I am so disgusted with the medical establishment right now.
It's been 3 years of suffering and being diagnosed with this mysterious polyneuropathy/connective tissue disease to which no treatable cause has been found. I've been to Columbia and Weil Cornell and had "excellent" work ups, but all they can tell me is that I have confirmed neurological damage and offer meds to mask the symptoms.
I found some information on line provided by Mass General by Dr. Anne Oaklander who specializes in my type of neuropathy. She had a list of blood work she orders for people with my disease. I asked my local neuro if he would run them. I just got the results back and it turns out I have high antibodies for actin from the smooth musc AB IGG. This is associated with autoimmune hepatitis in most cases of primary autoimmune hep, autoimmune cholangitis, or biliary cirrhosis. I have felt that something was wrong with my liver for YEARS and no one would do more than run regular liver tests. I even went to an infectious disease doc and asked to be checked for whatever liver diseases he could think of. I don't even know where to turn with this. I have been to 4 rheumatologist of which one said "maybe sjogrens". I am dumbfounded and don't even know who to talk to, or what help to get. Not to mention that my children and I developed symptoms around the same time frame.

Wow... that is amazing. My MIL had both valley fever, and then
later, autoimmune hepatitis. She lived to be 92 and remained fairly active, considering, but had bouts of severe fatigue over 40 yrs. When the hepatitis progressed she did turn yellow (jaundice) but she was about 80 then.

You might try some taurine, which helps with bile flow and gall bladder symptoms. Start at 1000mg a day, and may go up to 2000. This is simple and no side effects. Ask your doctor about milk thistle also...as it is often used for liver problems.

Taurine works by binding to cholesterol which is passed into the bile and thru the gall bladder into the GI tract for elimination there via the stools. Taurine helps the bile flow better, so it doesn't irritate the passages, and cause crystallization and inflammation.

I bet autoimmune liver disease is more common than diagnosed.

Thanks Mrs D,
I've been taking milk thistle for a year now and find that it doesn't help. I will definitely look into the taurine. I just dont see how none of the doctors would have checked me for this given how severe my neuropathy and dysautonomia is. From what I'm researching, I'm finding that doctors say it absolutely must be treated with steroids to chemo drugs. I am freaking out and also happen to be in a terrible flare, so getting these results today is hard to take after 3 bad nights of autonomic problems and shooting pains. I'm just so sad. Now I have to try to find a hematologist who specializes in this seeing as how I've been tossed around and this was misses by the "best".

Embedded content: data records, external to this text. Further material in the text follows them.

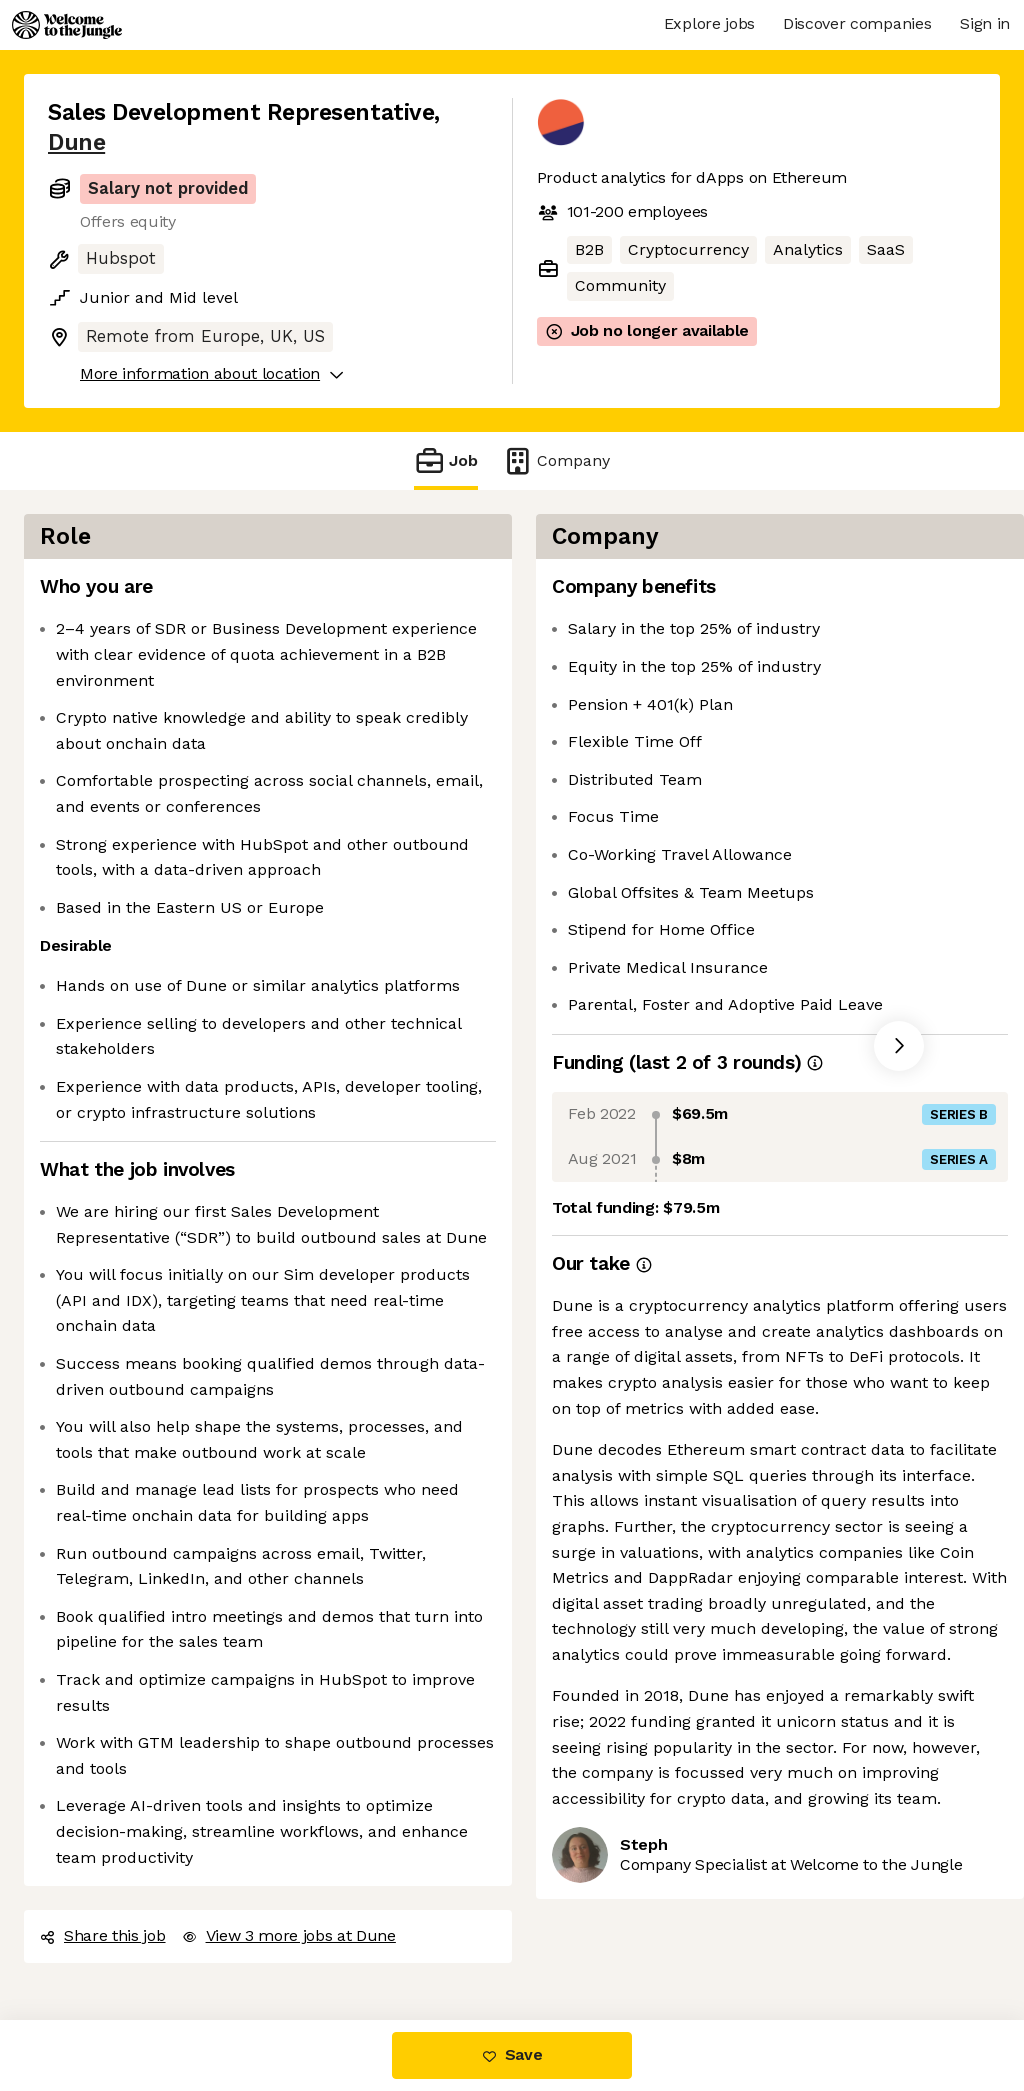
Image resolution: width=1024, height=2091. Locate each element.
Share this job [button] (103, 1935)
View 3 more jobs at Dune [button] (289, 1935)
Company (556, 460)
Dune (76, 142)
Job (446, 460)
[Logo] (67, 25)
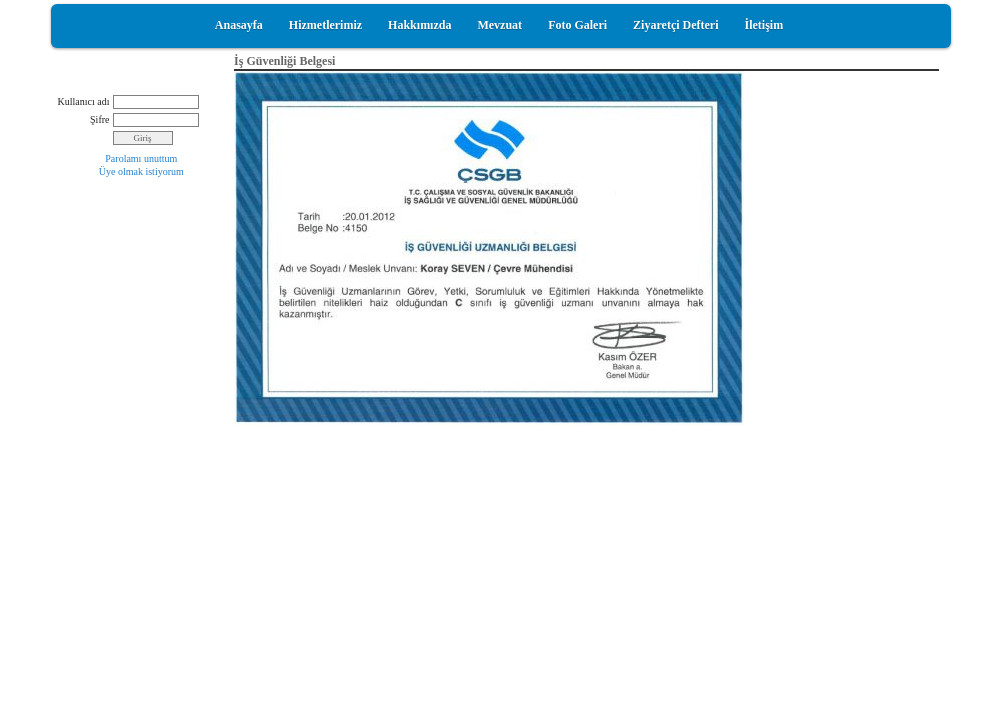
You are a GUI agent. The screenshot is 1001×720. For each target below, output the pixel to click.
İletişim (764, 25)
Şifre (99, 119)
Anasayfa (239, 25)
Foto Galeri (577, 25)
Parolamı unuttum (141, 158)
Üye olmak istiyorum (141, 171)
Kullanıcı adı (84, 101)
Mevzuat (499, 25)
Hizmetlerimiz (325, 25)
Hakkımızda (419, 25)
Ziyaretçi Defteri (675, 25)
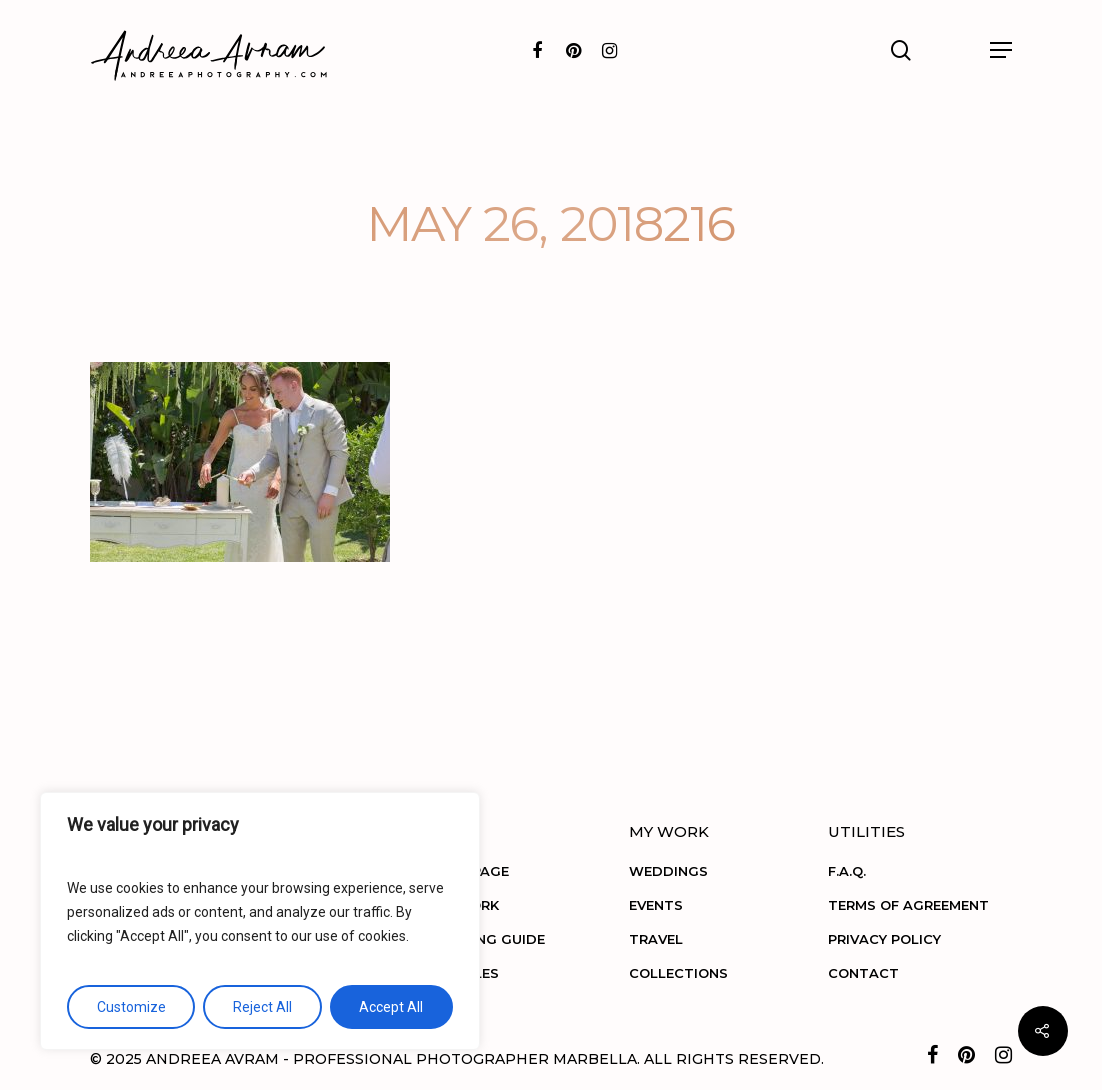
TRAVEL (656, 939)
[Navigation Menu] (1001, 50)
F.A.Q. (847, 871)
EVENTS (656, 905)
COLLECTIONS (678, 973)
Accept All (391, 1007)
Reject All (262, 1007)
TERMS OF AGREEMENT (908, 905)
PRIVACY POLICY (884, 939)
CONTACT (863, 973)
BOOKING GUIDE (488, 939)
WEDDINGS (668, 871)
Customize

My mother in law typically would not discuss health issues much...so I don't know what if any treatment she had-- all she would tell us was that the only thing she was taking was Theragran M per doctor's suggestion
(an old therapeutic vitamin--OTC).

She just told us she woke up that morning-- yellow.

Perhaps if a person doesn't show jaundice, doctors don't delve into autoimmune hepatitis or other liver disorders?

I'd go to a liver specialist if I were you.

Healthgirl, I share your frustration.

I agree with mrsD that seeing a liver specialist is a good plan.

This information about workup and possible management options for autoimmune hepatitis might help you Autoimmune Hepatitis Workup: Approach Considerations, Autoantibody Assays, Serum Proteins and Immunoglobulins.

@Healthgirl,

Did you get checked for Hep C? Had to ask, was a big shock to me when I was diagnosed....



Good news for coffee drinkers:

Coffee beneficial for liver

Oh yes, I asked for all the liver blood work early in the game, because I was convinced my liver was not working properly. Everything came up negative. I am so disappointed that I had to figure this out by myself and it took 3 years. Now I have to find a doctor who knows how to deal with it. My neurologist doesn't know what to do, so I'll probably end up back at Columbia, but with a new rheumatologist.

I find that coffee helps me by being a short acting vasoconstrictor which helps with my autonomic symptoms for a short time. It is a very important drug in my arsenal against this madness. Good to know now that since I do indeed have liver problems that it shouldn't hurt it

Yes, do try to see a liver specialist. I have a friend with biliary cirrhosis and it is not a trivial disorder. Your liver labs alone may not mean you have one of the disorders but you should at least have it ruled out.

I'm so happy that you found the cause of your SFN. What are your thoughts about your kid's neuropathy symptoms? Especially, what your feelings about your family's environmental triggers?